= Extracted information =
----

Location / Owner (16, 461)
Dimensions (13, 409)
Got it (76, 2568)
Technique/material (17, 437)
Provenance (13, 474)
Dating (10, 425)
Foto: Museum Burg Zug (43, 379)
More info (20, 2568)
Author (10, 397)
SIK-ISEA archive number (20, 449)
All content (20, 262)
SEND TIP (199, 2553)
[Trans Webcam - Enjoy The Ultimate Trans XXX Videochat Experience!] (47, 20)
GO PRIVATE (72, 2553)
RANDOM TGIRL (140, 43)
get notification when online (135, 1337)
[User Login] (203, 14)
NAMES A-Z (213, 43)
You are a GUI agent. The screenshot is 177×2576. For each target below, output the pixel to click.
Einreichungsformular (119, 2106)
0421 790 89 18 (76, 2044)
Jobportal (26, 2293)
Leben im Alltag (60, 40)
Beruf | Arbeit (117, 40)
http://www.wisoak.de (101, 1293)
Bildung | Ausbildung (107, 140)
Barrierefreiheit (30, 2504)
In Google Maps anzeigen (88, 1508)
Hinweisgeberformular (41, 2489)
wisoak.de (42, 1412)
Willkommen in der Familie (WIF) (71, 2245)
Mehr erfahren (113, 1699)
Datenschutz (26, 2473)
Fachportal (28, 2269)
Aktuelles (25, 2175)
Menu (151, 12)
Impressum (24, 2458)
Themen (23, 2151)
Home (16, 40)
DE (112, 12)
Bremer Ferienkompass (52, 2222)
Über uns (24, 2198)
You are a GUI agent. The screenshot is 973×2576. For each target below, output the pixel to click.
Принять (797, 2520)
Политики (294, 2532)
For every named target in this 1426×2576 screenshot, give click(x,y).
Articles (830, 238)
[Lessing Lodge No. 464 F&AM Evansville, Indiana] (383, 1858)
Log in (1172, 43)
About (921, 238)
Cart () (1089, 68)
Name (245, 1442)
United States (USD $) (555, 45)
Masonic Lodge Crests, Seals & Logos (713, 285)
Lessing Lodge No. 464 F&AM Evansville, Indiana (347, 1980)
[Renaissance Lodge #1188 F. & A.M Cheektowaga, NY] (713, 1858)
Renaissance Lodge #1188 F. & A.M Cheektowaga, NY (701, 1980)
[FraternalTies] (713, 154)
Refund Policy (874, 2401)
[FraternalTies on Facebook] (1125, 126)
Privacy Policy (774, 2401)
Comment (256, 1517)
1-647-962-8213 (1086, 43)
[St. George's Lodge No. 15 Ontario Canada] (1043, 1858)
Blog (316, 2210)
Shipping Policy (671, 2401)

----

= Work instructions =
Exactly as written, reproduce the lines of the data above from the first line through the line where "SEND TIP (199, 2553)" appears.

= Result below =
Location / Owner (16, 461)
Dimensions (13, 409)
Got it (76, 2568)
Technique/material (17, 437)
Provenance (13, 474)
Dating (10, 425)
Foto: Museum Burg Zug (43, 379)
More info (20, 2568)
Author (10, 397)
SIK-ISEA archive number (20, 449)
All content (20, 262)
SEND TIP (199, 2553)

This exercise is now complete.